Prise de décision dans les projets agiles

Dans tout projet il est question de faire des choix et des arbitrages. Par rapport à cela, les projets agiles ont certaines spécificités.

Les variables QCD revisitées

Classiquement, les choix dans un projet sont perçus au bout du compte comme un arbitrage entre les trois composante du tryptique QCD :

  • Qualité : La qualité ou le contenu du livrable (exemple nombre ou complexité des fonctions livrées).
  • Cout : Qui revient souvent à la quantité de ressource qu’il va falloir mobiliser sur un projet (nombre de développeurs, moyens financiers …).
  • Délais : Qui est la date de de livraison prévue.

Ainsi, améliorer la Qualité (Q) nécessite soit de mettre plus de ressource (donc un Cout supplémentaire) ou livrer plus tard (donc un Délais supplémentaire). Inversement, réduire le Cout (donc les ressources mobilisées) nécessiterait soit de réduire les fonctionnalités livrées (donc la Qualité) soit augmenter le Délais de livraison vu le manque de ressources. Ainsi de suite …

En projet classique toutes les variables sont considérées pour l’arbitrage, et souvent, on impactera d’abord le Délais, ensuite éventuellement le Cout et vraiment en dernier recours la qualité.

Les priorités QCD en projet Agile : la Qualité, variable de choix

En agile, les durées d’itérations sont fixées, la composante Délais n’est donc pas une variable d’ajustement sauf très rare exception. Cela a pour avantage de maintenir un synchronisme naturel à la fin de l’itération entre les équipes de développement et le reste de l’entreprise (équipes de test, déploiement, métier, communication …).

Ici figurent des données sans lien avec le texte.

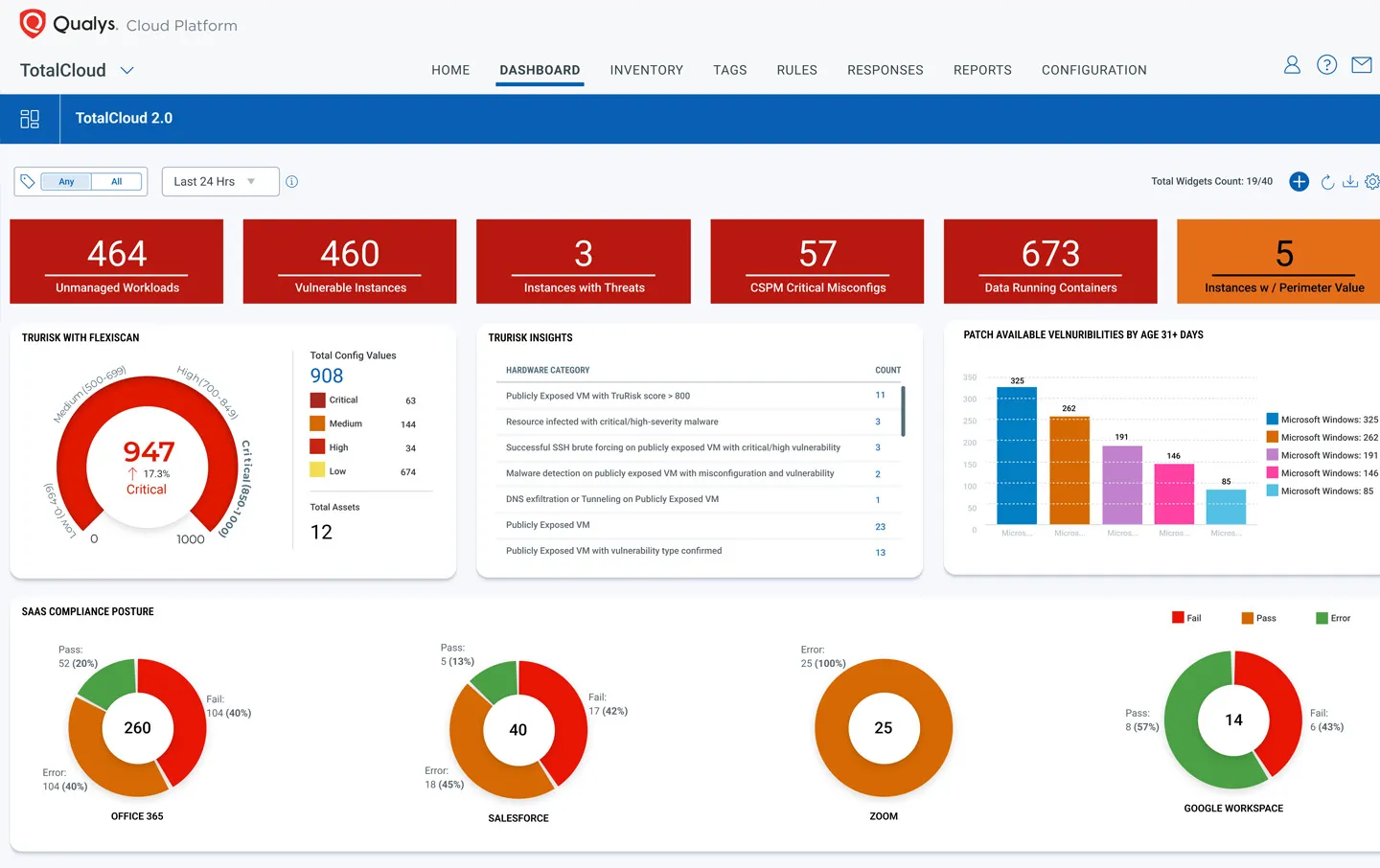Click the blue plus button to add a widget
1380x868 pixels.
click(x=1299, y=181)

La composante Cout de son côté est souvent difficilement ajustable. En effet, en projet agile :

  1. La priorité est donnée au livrable par rapport à la documentation.
  2. L’interaction directe des membres prévaut par rapport aux processus et outils.

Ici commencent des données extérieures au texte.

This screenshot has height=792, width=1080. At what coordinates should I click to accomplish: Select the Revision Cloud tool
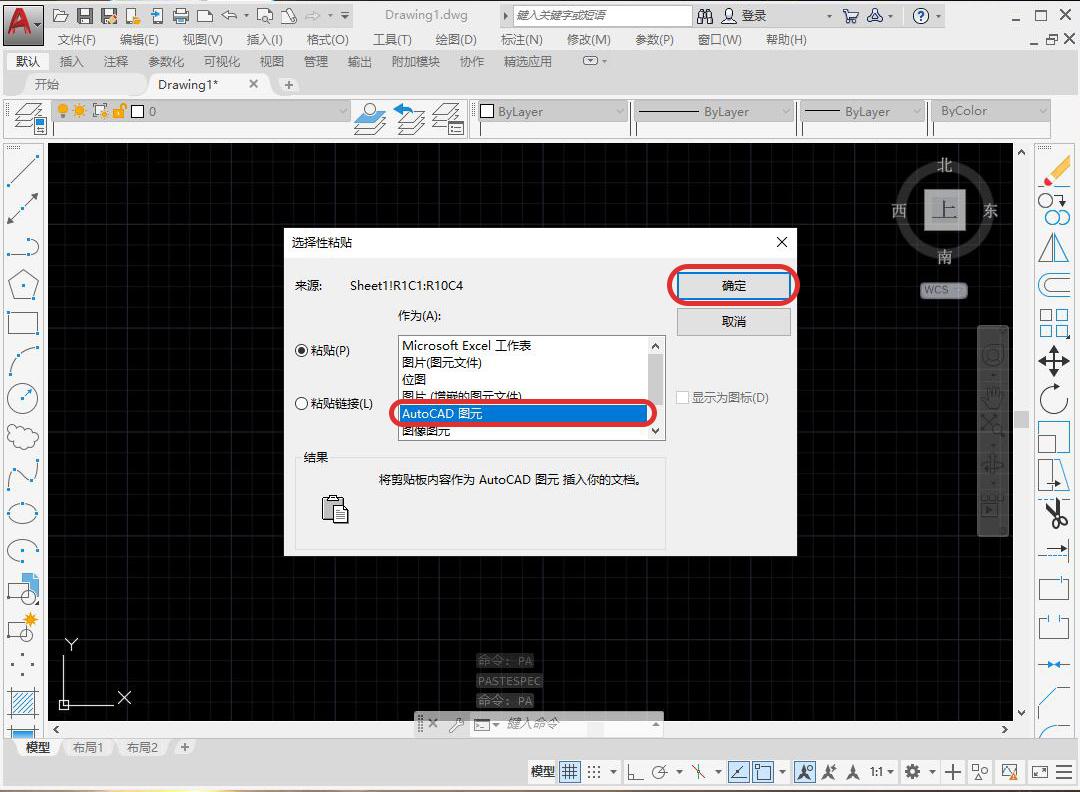click(22, 436)
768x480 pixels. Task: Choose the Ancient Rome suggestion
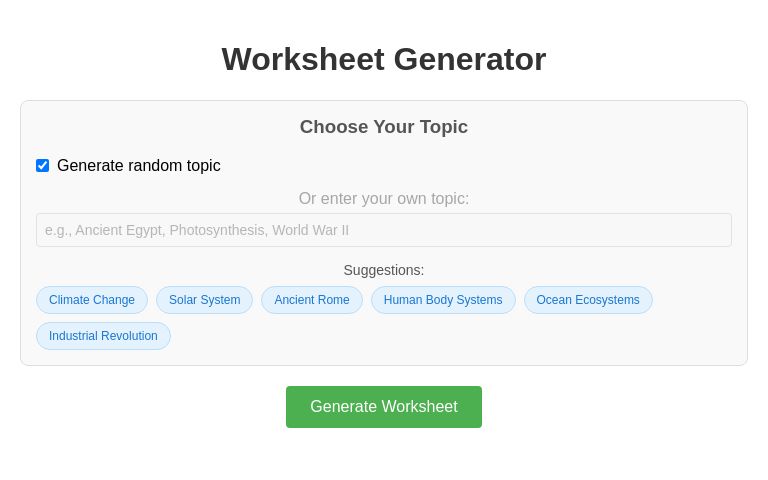coord(312,300)
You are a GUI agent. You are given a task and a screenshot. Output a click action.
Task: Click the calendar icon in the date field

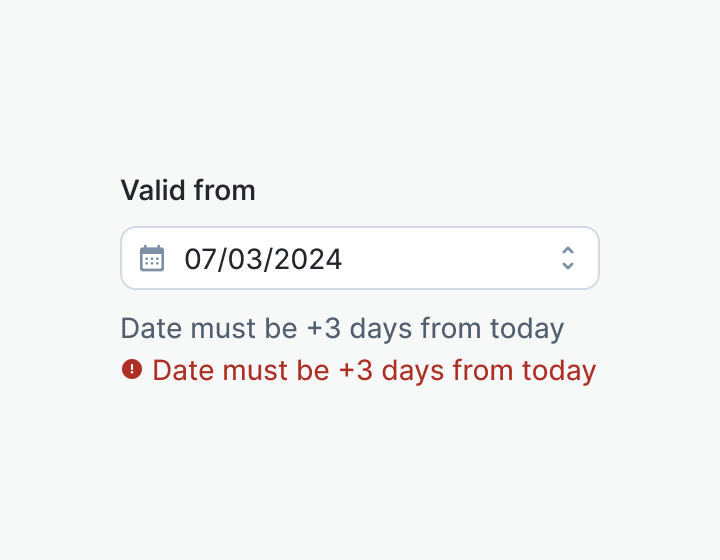[x=152, y=258]
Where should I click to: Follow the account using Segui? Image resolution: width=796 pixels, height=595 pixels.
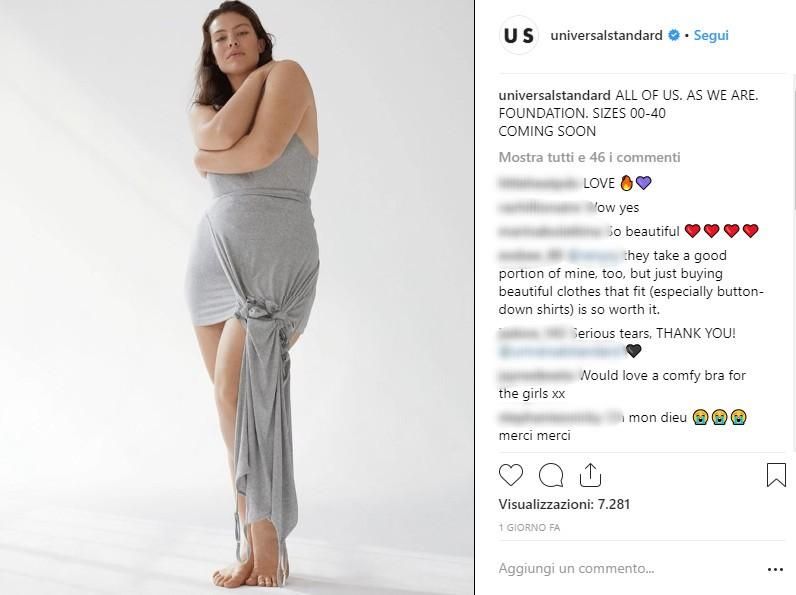(711, 36)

De fait la culture de l’équipe est relativement orale et met donc du temps à se transmettre aux nouveaux arrivants.

De plus, les équipes étant souvent auto-organisée, cela nécessite du temps pour se réorganiser en fonction des capacités de nouveaux arrivants.

La variable d’ajustement principale est donc souvent la Qualité autrement dit, la question revient souvent à une variante de : Que vas-t-on livrer ?

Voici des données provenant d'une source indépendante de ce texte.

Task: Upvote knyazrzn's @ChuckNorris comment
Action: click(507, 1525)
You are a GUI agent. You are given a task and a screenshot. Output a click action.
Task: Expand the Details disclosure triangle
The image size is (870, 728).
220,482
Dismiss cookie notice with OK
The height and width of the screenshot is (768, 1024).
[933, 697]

Les critères de décision en agile : la valeur et la capacité à livrer

Une fois la question posée, les réponses possibles sont analysées selon deux critères principaux :

  1. Quelle valeur ajoutée apporte tel ou tel choix à l’utilisateur (Valeur métier)
  2. A quel point les informations nécessaires pour livrer cette valeur sont disponibles.

Parmi les options suffisamment précise et réalisables on choisira donc celle qui apporte le plus de Valeur au métier.

Le droit à l’erreur

En projet agile, le changement est la règle et non pas une exception, de fait on se donne le droit de se tromper et de changer de cap, de fait la décision peut se prendre avec un certain niveau d’incertitude. Cependant, il convient dans ce cas là de se donner les moyens de détecter son erreur le plus tôt et la convertir en apprentissage dans le cadre de l’amélioration continue.

En conclusion

Les choix de projet agile reviennent souvent à redefinir le périmètre ou les détails du livrable (variable Qualité), ce choix doit se faire essentiellement en regardant la valeur métier et la capacité à réellement livrer cette valeur. Enfin, il n’est pas une exception de devoir éventuellement changer d’avis plus tard, l’important est de transformer les erreurs en apprentissage.

Une réflexion au sujet de « Prise de décision dans les projets agiles »

  1. En fait ce triptyque, bien qu’utilisé ad nauseam, est incomplet. Plus précisément, il regroupe sous le terme « qualité » à la fois le périmètre fonctionnel couvert et les qualités non fonctionnelles (documentation, couverture de test …).

    Dans les projets classiques on joue souvent sur la qualité, mais essentiellement sur le second volet. Pour finir dans les temps, on livre un système mal testé, avec une documentation incomplète … que l’on paie avec les intérêts lorsqu’il faut exploiter et maintenir le système.

    Les méthodes agiles sont liées à l’eXtreme Programming, au Test Driven Development. La qualité au sens non fonctionnel n’est donc pas un choix mais une doctrine. Il en ressort effectivement que le périmètre fonctionnel est la seule variable d’ajustement.

    Cette variabilité du périmètre effectivement implémenté n’est d’ailleurs pas un souci : la priorisation des user stories est là pour s’assurer que les plus intéressantes sont livrées en premier. On évite donc en pratique les soucis liés à des besoins mal définis ou juste fantasmés (fonctions développées mais jamais utilisées).